The release precedes the 4th International Conference on Financing for Development (FfD4), in June 2025, in Seville, Spain.
The Civil Society Legislative Advocacy Centre, (CISLAC ) developed the advocacy position paper in partnership with Oxfam in Nigeria and Christian Aid, International Budget Partnership, Tax Justice & Governance Platform, Connected Development, and other key partners, under the Africa Agenda on Financing for Development (Agenda Afrique).
The report warns that Nigeria faces a multidimensional financing gap, driven by underperforming domestic resource mobilization.
Other drivers of financing gap are: inequitable global financial rules, and increasing vulnerability to climate change.”
It regrets that critical sectors such as education, health, agriculture, and climate resilience remain chronically underfunded.
The document notes that education spending falls below UNESCO benchmarks, while health expenditure remains under 4% of GDP.
It further reveals that the country loses over $18 billion annually to illicit financial flows, while Nigeria’s debt service-to-revenue ratio has now exceeded 70 percent, leaving little room for investment in people.”
Many frameworks, lean resource mobilization
The report regrets that amidst many international frameworks such as the African Union’s Agenda 2063, ECOWAS Vision 2050, and the United Nations Sustainable Development Goals (SDGs), resource mobilization remains the real struggle.

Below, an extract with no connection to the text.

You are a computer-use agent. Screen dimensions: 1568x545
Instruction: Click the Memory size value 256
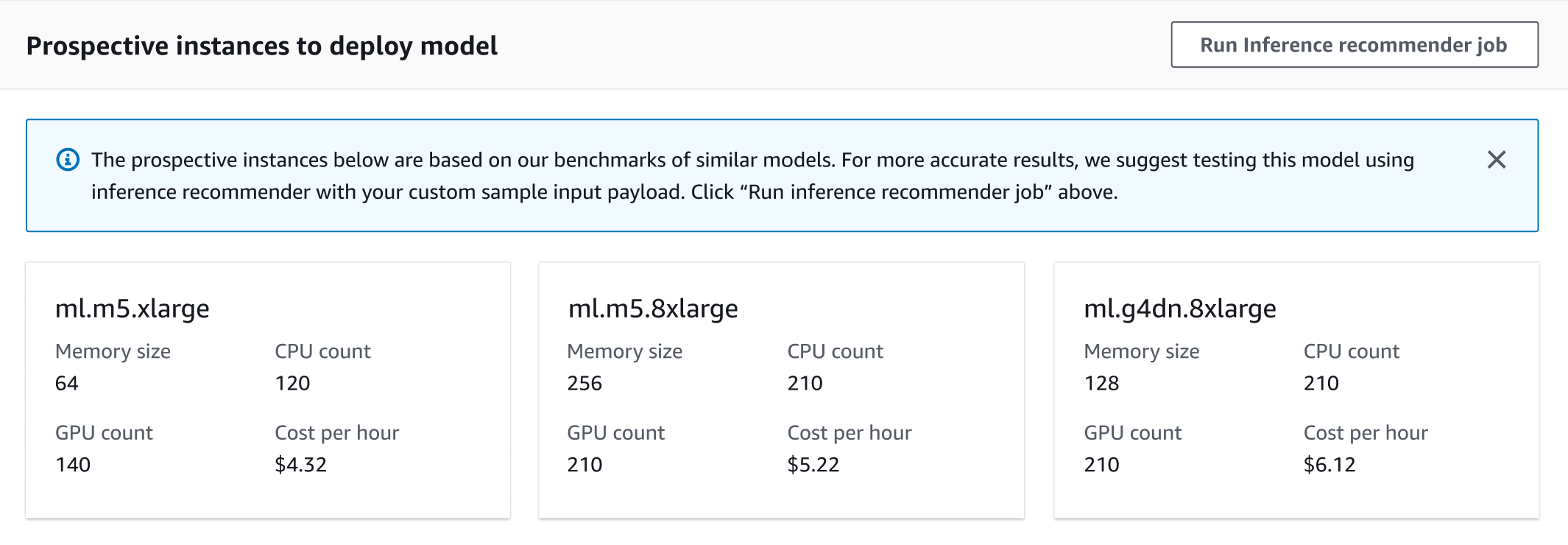[584, 383]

“The issue is not a lack of frameworks, but rather a lack of effective implementation due to several core problems.
It identifies corruption, poor budget implementation, outdated development data, and weak public financial management systems as recurring challenges.
The report laments that most Nigerian states lack measurable development blueprints, making it difficult to track progress or attract meaningful investments.
It warns that without decisive and deliberate efforts to bridge these financing gaps, Nigeria will continue to fall behind.
Nigeria is also using the platform of the upcoming FfD4 to call for major reforms in the international financial architecture.
It urges the international community to prioritize loss and damage financing, equitable access to green investments, and reform of Special Drawing Rights (SDRs) to better support middle-income countries carrying high poverty burdens,” the report adds.
The report equally outlines a range of policy proposals to enhance Nigeria’s financial capacity.
These include adopting digital tax systems for fair taxation, simplifying trade processes to drive industrialization, as well as launching anti-corruption and asset recovery campaigns.
It also calls for the establishment of development finance facilities to de-risk private investment in infrastructure and social services.
The document regrets the worsening brain drain crisis in the country.
“The continued migration of Nigeria’s skilled workforce, especially young professionals, is directly linked to the lack of inclusive economic opportunities at home.
“If we fail to invest in youth-centred policies and job creation, our best minds will continue to seek prosperity elsewhere.”
As the world gears up for FfD4, the report describes the moment as pivotal.
“The upcoming FfD4 conference presents a critical opportunity to reshape global financing and unlock the investments required for a just and resilient future,” the document submits.